◆ Supplied data:
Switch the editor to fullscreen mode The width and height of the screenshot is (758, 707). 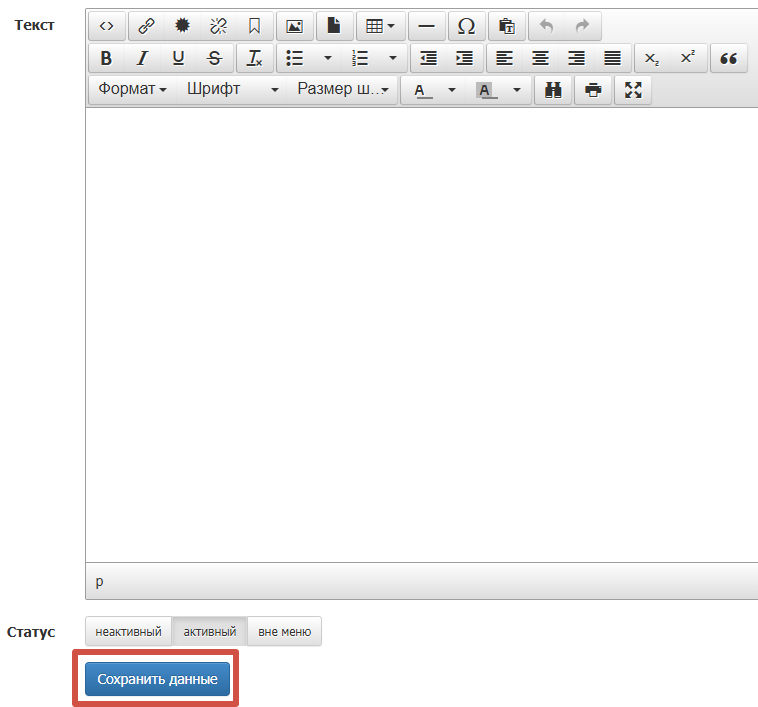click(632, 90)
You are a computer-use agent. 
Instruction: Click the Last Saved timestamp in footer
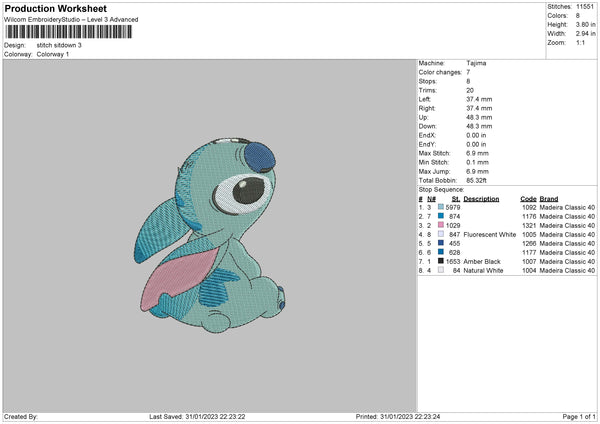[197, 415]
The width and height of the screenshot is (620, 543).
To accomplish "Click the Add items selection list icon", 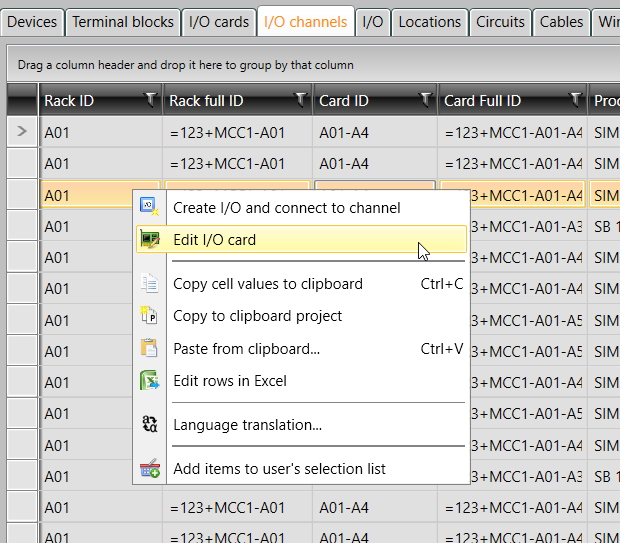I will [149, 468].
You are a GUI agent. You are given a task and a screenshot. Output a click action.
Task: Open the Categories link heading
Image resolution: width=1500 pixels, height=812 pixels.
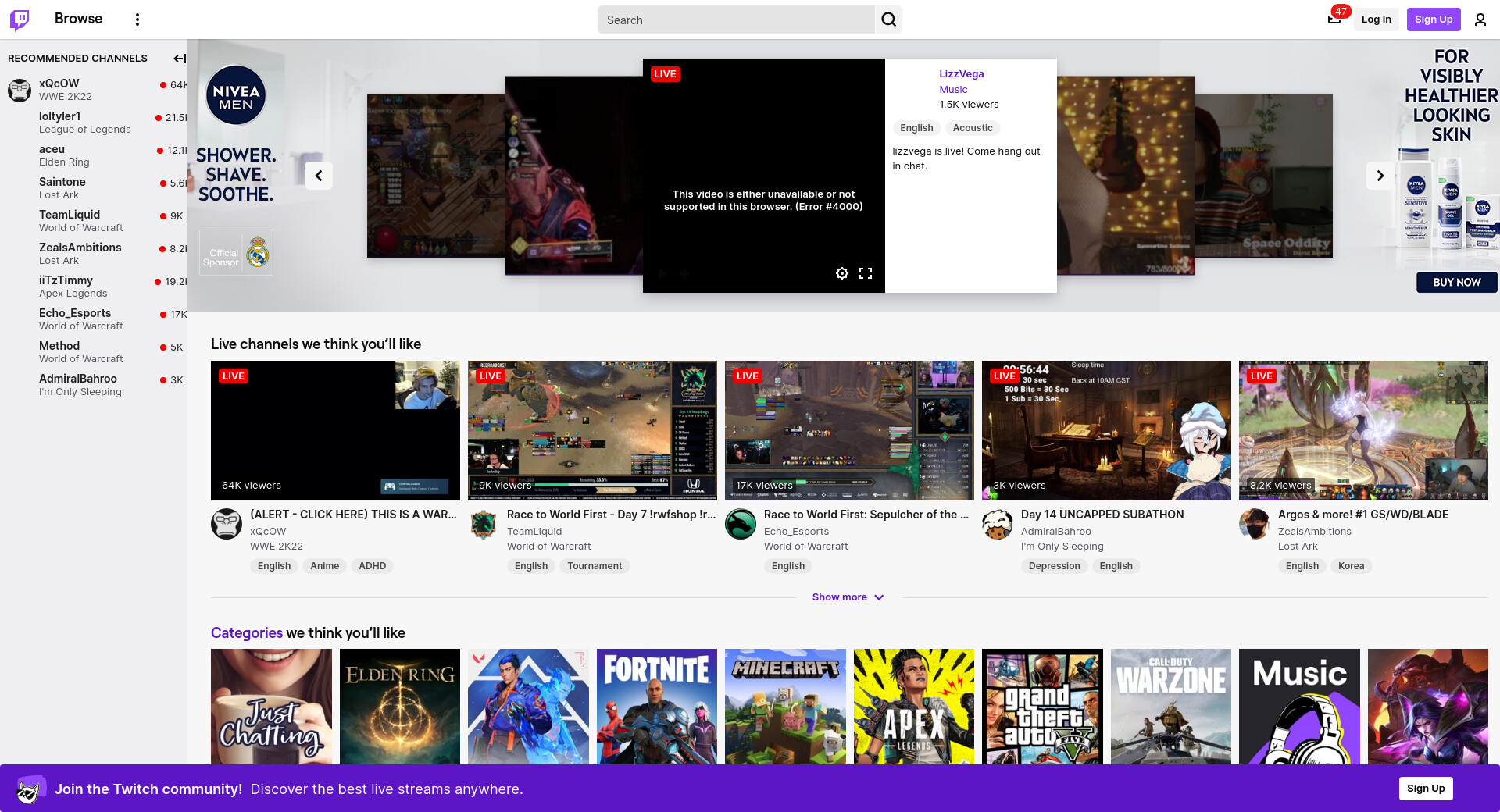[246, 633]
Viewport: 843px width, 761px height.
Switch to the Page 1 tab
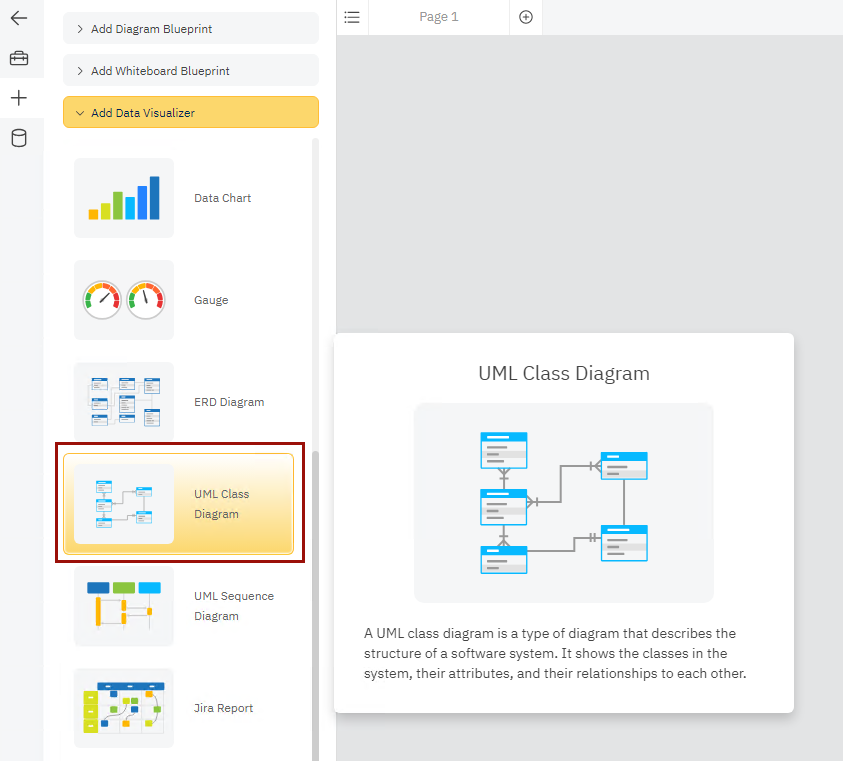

◆ Task brief: Leaving out every picture, copy exactly the lines from the one that contains "Task: Open the Categories link heading" through the end of the entries above.

◆ Task solution:
Task: Open the Categories link heading
Image resolution: width=1500 pixels, height=812 pixels.
[246, 633]
Viewport: 843px width, 761px height.
Switch to the Page 1 tab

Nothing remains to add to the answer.